How does the immune system react to pathogens?

Weinheim. May 23, 2014. The immune system is always in action. Viruses and bacteria attempt to penetrate the body – day and night. However the body's defense mechanisms work so effectively that most infections go largely unnoticed.  This is due to a particular type of immune cell – the so-called T-cell. If an immune reaction is necessary, such cells begin to increase in number so they can react quickly and for a long period of time against pathogens. They work against disease and prevent it occurring. When a T-cell comes across a pathogen for the first time, it divides several times. Transient effector cells and persistent memory cells arise that recognize and are able to combat the pathogen quickly and effectively.

The physicist, Dr. Michael Floßdorf, has conducted research in the life sciences field into how and in which order these two types of cell occur. His findings have been published in a scientific study "Stochastic T-cell fate decisions." He combined mathematical models and statistical analyses resulting from experimental data. The outcome is an important basis for the development of vaccines or the treatment of disease such as cancer.

As a result, Dr. Floßdorf received the Karl-Freudenberg-Prize awarded on May 24 at the Heidelberg Academy of Science.

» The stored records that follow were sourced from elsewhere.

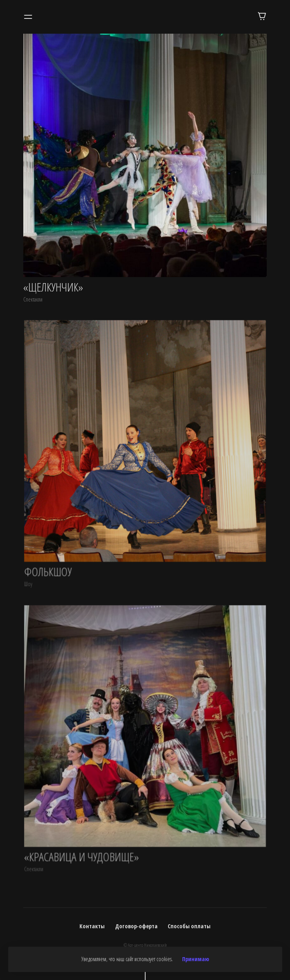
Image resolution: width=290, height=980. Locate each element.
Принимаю (195, 959)
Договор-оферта (136, 926)
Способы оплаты (189, 926)
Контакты (92, 926)
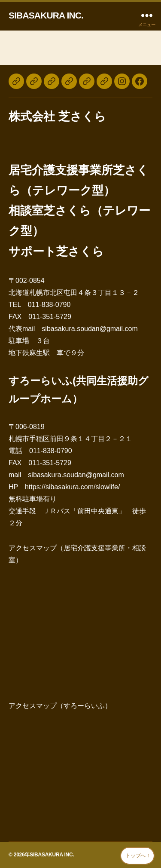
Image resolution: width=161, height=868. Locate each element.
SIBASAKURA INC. (46, 15)
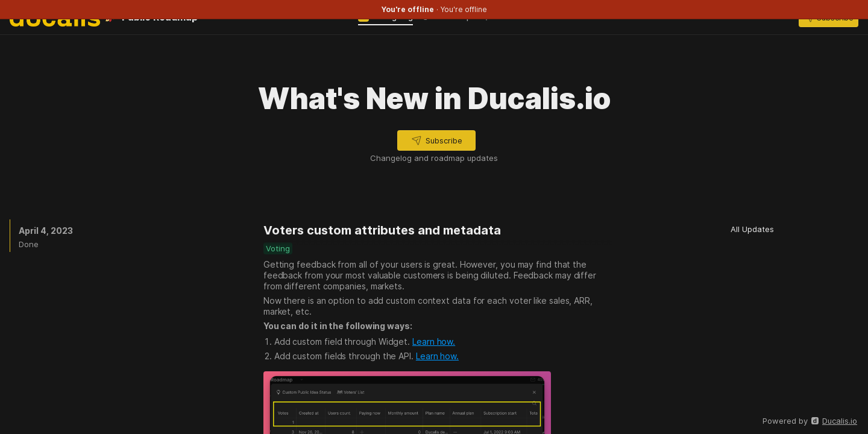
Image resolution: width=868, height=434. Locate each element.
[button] (436, 140)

"New insights in the fields of science and research form the basis of future innovations," explains Dr. Jörg Böcking, Chief Technology Officer of the Freudenberg Group. "As an innovative and globally-active company, the Freudenberg Group supports young scientists who make a decisive contribution to natural sciences." The Karl-Freudenberg-Prize was awarded at the Heidelberg Science Academy's annual celebration. The award winners presented their work to the public on May 24.

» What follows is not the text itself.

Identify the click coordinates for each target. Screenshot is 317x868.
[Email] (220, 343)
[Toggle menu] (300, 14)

"The Karl-Freudenberg-Prize is an acknowledgement of work"
"The award represents an acknowledgement of my scientific work," according to Dr. Floßdorf. "Furthermore it gives me the opportunity to show the broader public how exciting the application of math and physical methods is in life sciences." According to Dr. Floßdorf, the work proves that following contact with pathogens, slow-dividing precursor memory cells arise from naive T-cells. These memory cells then develop into fast-dividing effector cells. How far the T-cells come in this process is random. Until now there had been various theories for the process of T-cell differentiation in the body which had not yet been proven.